Me han hablado recientemente de un libro titulado Contra la sinceridad, de Juan Cruz, subtitulado como Un libro para descubrir por qué no se debe ser del todo sincero. Advierto que no hablo sobre el libro -que aún no he leído-, sino sobre la idea que parece contenerse en el título.
Todos
conocemos muchas personas que presumen de ser sinceros. Personas que confunden
sinceridad con ofensa. Son ésos que te dicen: “¿Quieres que te diga sinceramente lo
que pienso de ti?”. Naturalmente hay que contestar que no, hay que dar
por respuesta la frase de aquella película: “Miénteme, dime que me
quieres”.
Ser sincero no es ser hiriente. La sinceridad tiene límites. La urbanidad, la educación elemental a la que nos obliga la convivencia es el primero. El segundo lo constituye el respeto y hasta el cariño que nos debemos unos a otros. No siempre hay que decir toda la verdad, y desde luego nunca hay que decirla de cualquier manera.
Es verdad que el respeto incluye el derecho a la verdad. Pero ese derecho no constituye en ningún caso un deber. Además, no es tan fácil delimitar qué cosa es eso a lo que llamamos verdad. Tengo la impresión de que la sinceridad es más una intención del hablante que una correspondencia con hechos. O sea, que el que emite un mensaje cree que las cosas son como él las verbaliza y cree que debe verbalizarlas así. Ambos puntos son discutibles. En primer lugar, los hechos no son puros; era Homero el que decía que “el necio sólo conoce los hechos”. En segundo lugar, tal supuesto conocimiento de hechos aún más supuestos no conduce necesariamente a tenerlos que comunicar a los demás, mucho menos en ese tonillo cortante y autosuficiente del que se instala en la verdad, y desde ese conocimiento absoluto (y solipsista) ilumina a los otros: qué suerte tienen, qué afortunados son al tener a alguien cerca que les diga las cosas como son.
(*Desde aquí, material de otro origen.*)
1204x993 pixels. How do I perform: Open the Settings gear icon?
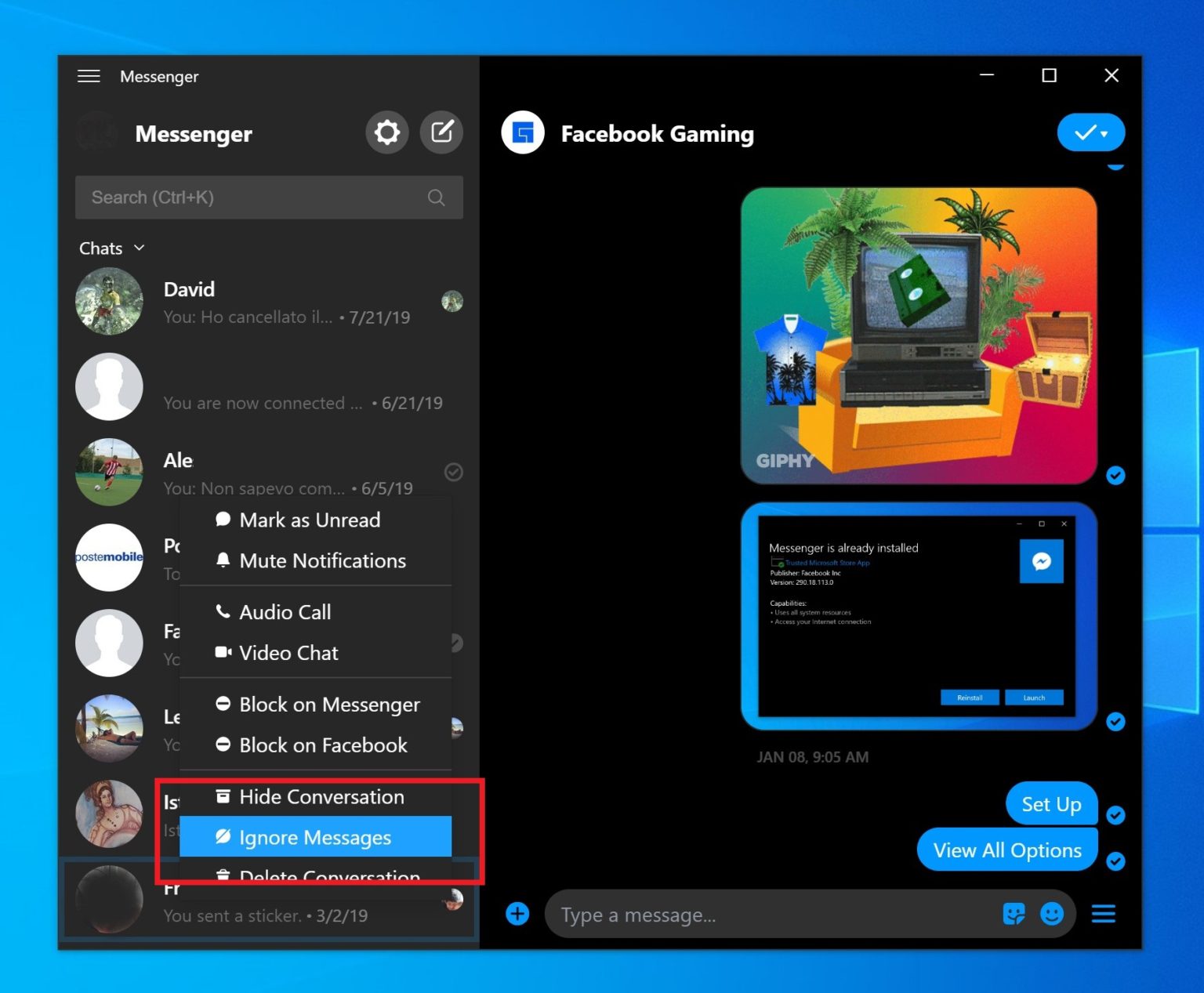click(x=386, y=132)

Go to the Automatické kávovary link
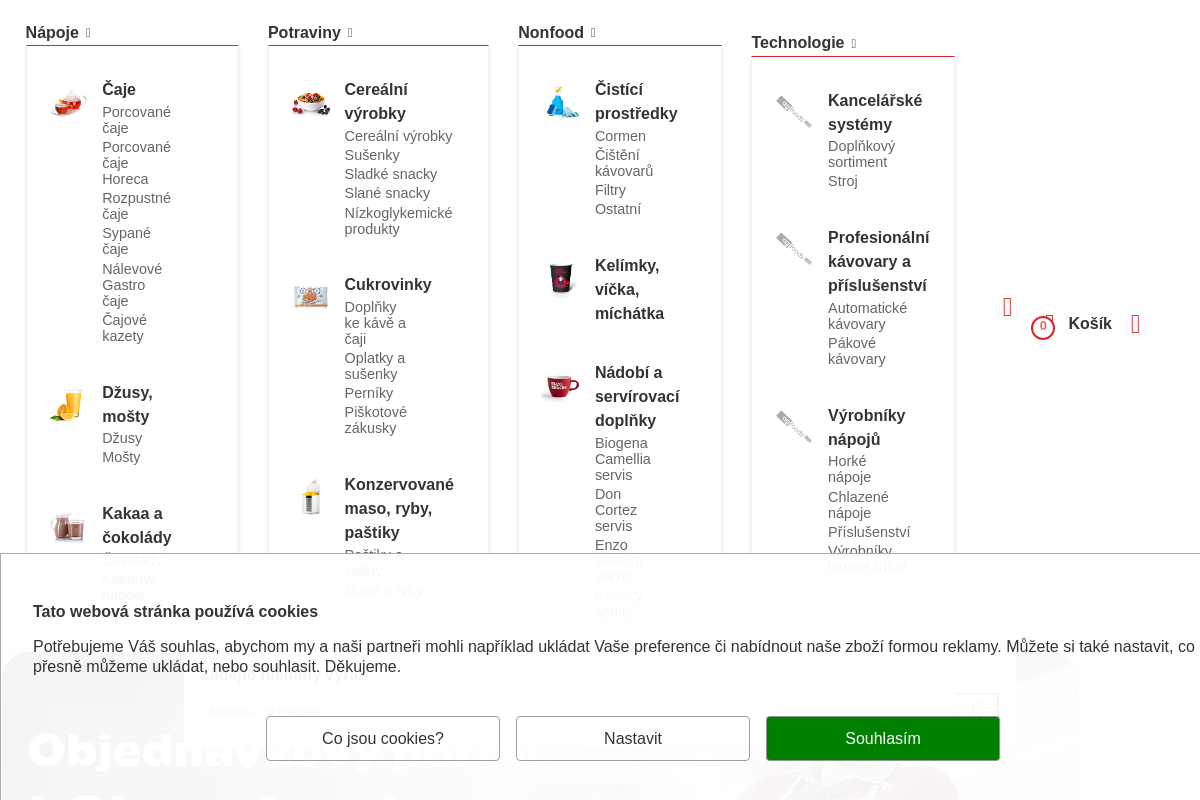coord(867,316)
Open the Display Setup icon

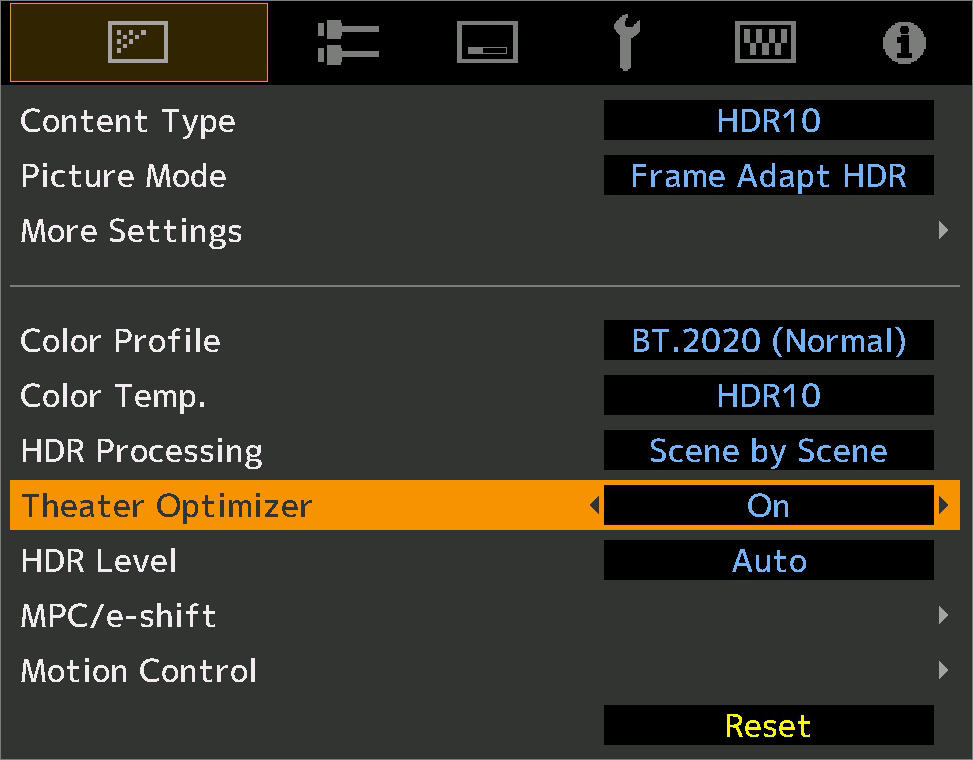click(765, 43)
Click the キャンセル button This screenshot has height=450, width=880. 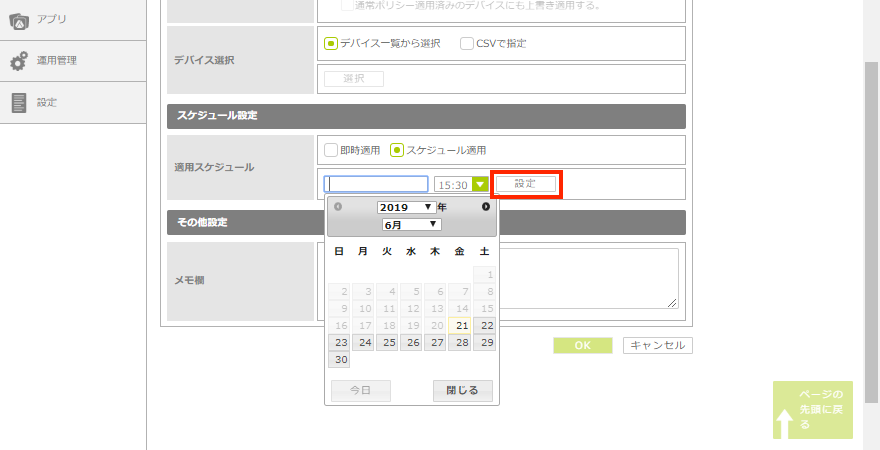657,345
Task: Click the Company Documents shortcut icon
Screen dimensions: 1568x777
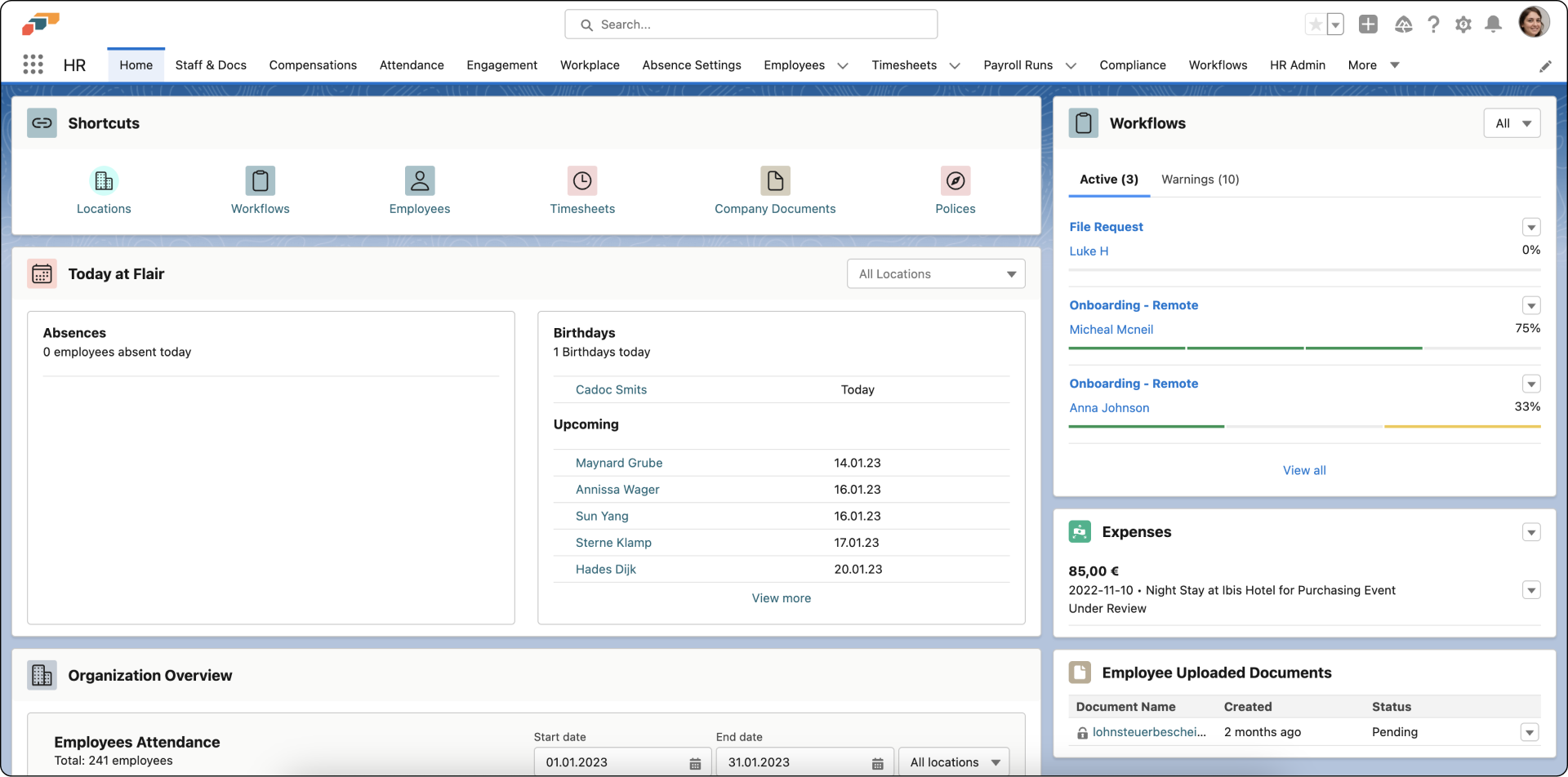Action: pos(774,180)
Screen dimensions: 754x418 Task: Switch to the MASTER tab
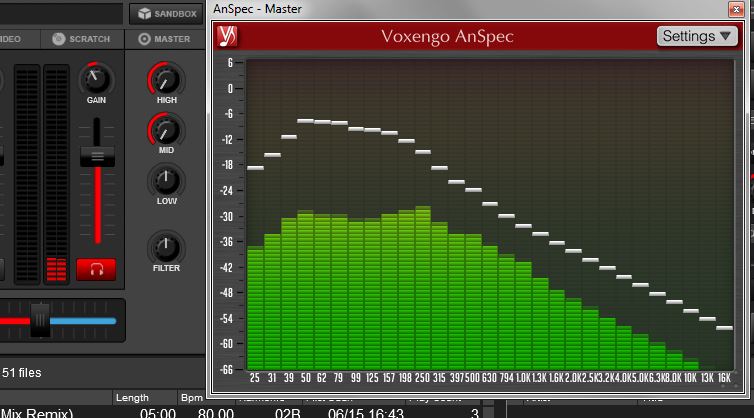click(x=165, y=39)
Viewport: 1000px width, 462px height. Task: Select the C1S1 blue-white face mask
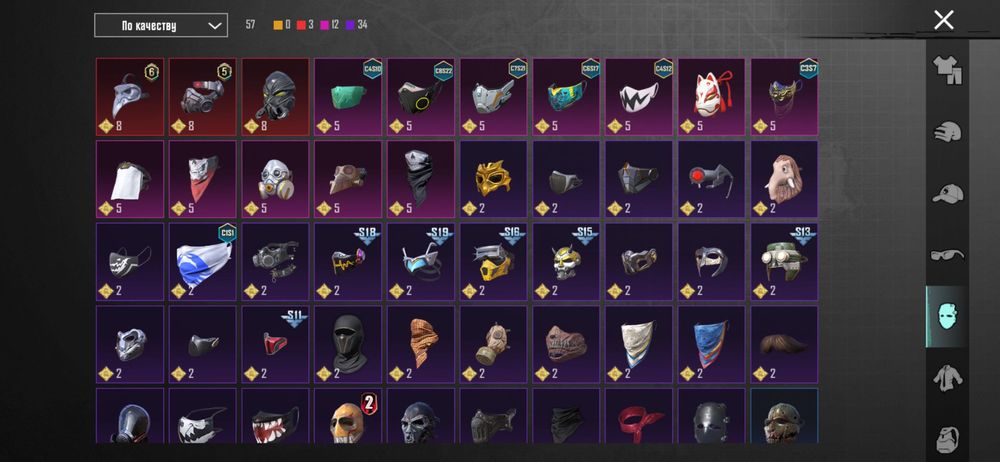[203, 262]
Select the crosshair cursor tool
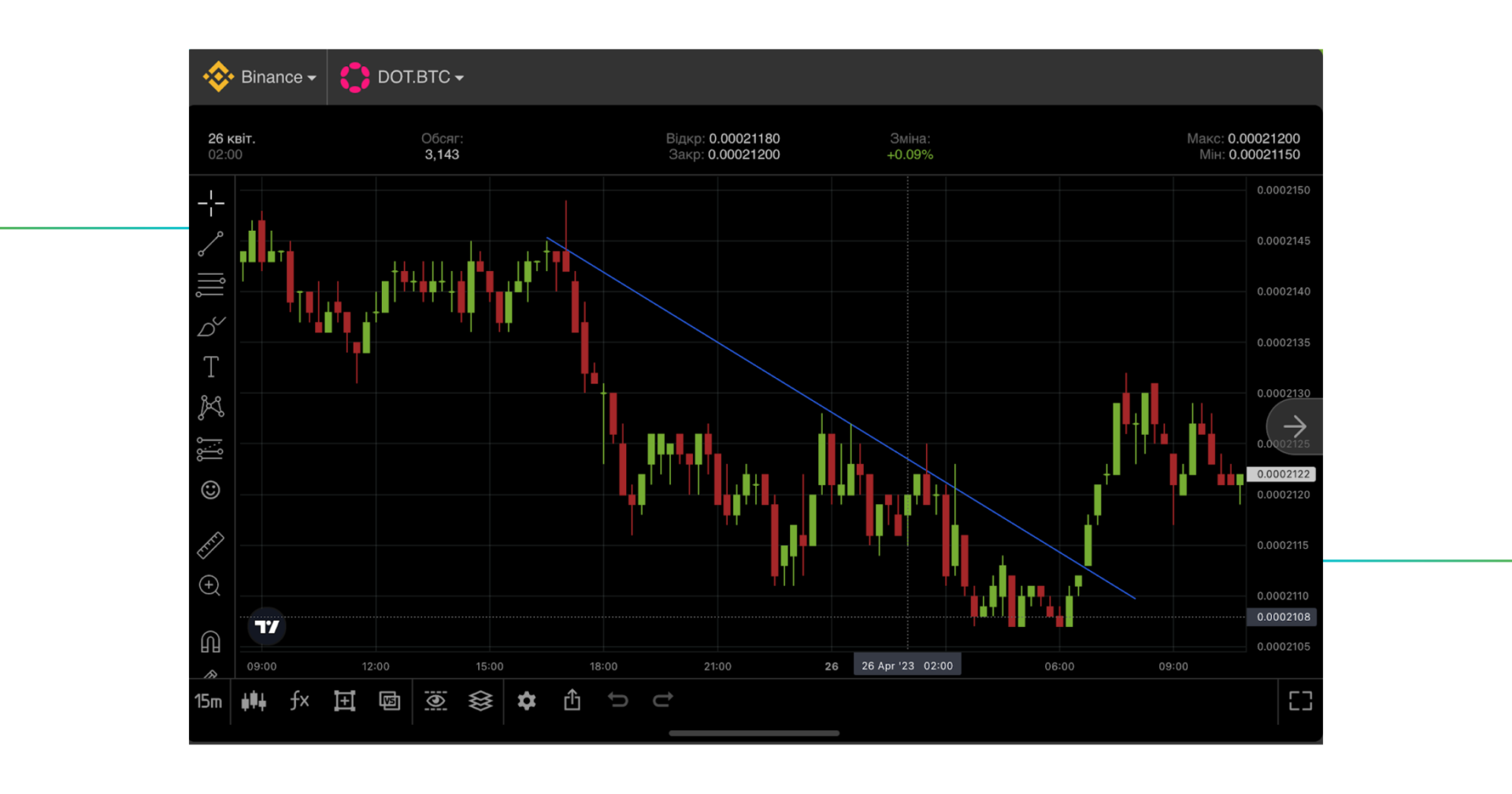The image size is (1512, 794). (x=210, y=203)
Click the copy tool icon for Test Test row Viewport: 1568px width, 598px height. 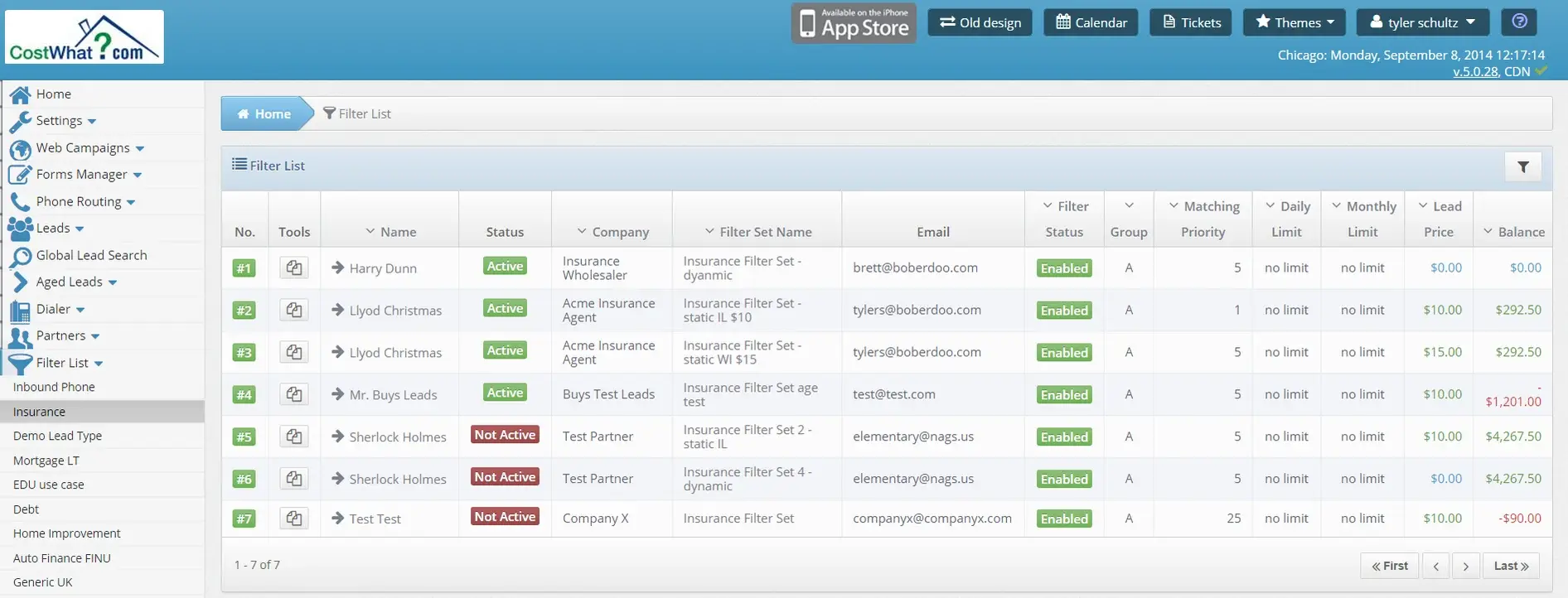click(x=293, y=518)
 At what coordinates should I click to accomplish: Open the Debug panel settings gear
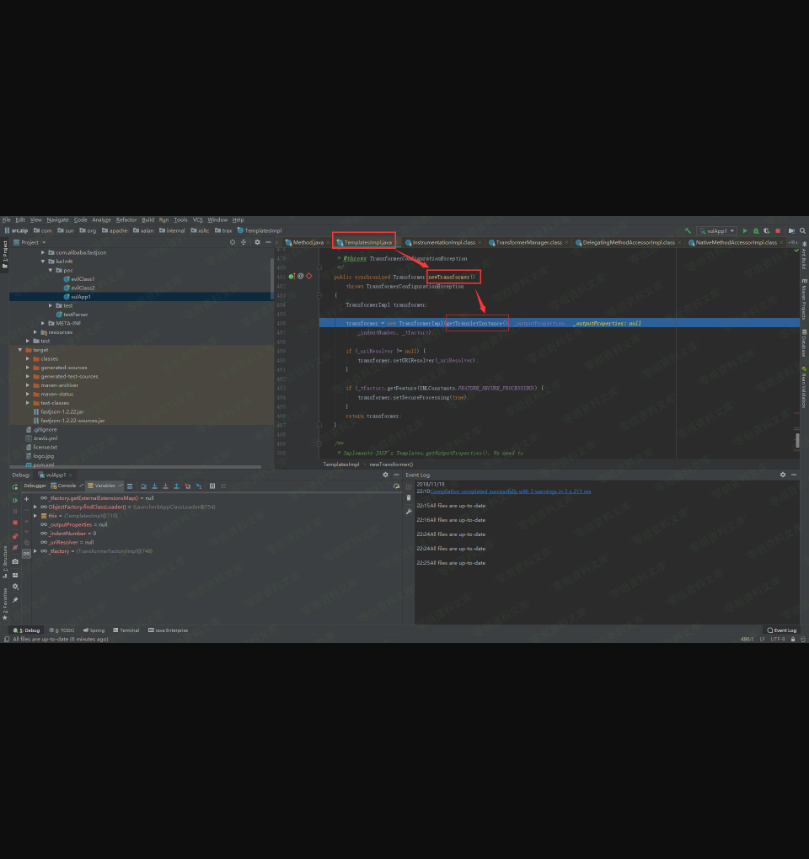click(385, 475)
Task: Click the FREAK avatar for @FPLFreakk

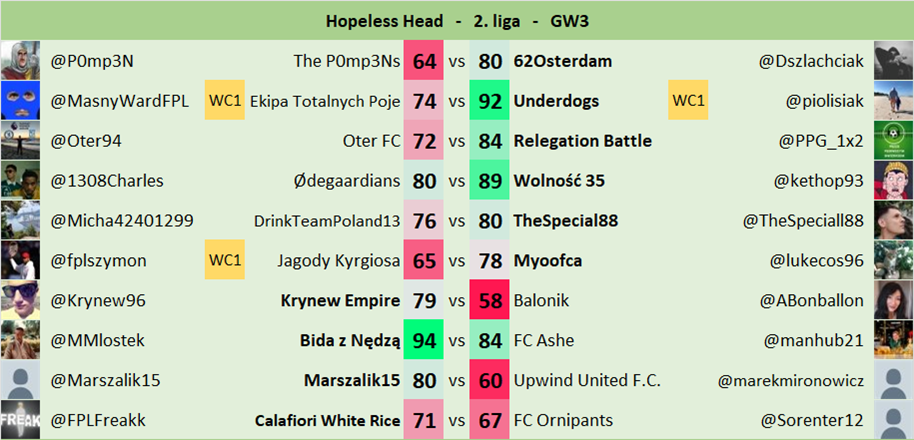Action: tap(20, 420)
Necesitamos más prudencia. Aristóteles la definía
como un saber para hacer. No es
únicamente una virtud del conocimiento, ni sólo de la acción: es la deliberación
racional para la acción. La prudencia nos indica cuál es el grado de verdad que
puede soportarse (creo que esto es de Nietzsche). Por lo tanto, no conviene
avasallar al personal con toda clase de elaboraciones mentales, prejuicios,
doctrina empaquetada o productos similares, bajo la sobrevalorada etiqueta de
sinceridad.
No es lo mismo hablar con la mano en el corazón
que con el corazón en la mano. No es lo mismo decir lo que se piensa que pensar
lo que se dice. Pero, claro, igual estos individuos creen que tal cosa es
hipocresía, diletantismo o cobardía. Prefieren intimidar antes que ser considerados
timoratos; no conocen la prudencia.
Peor para ellos. Por si acaso, conmigo no sean tan sinceros. Por favor.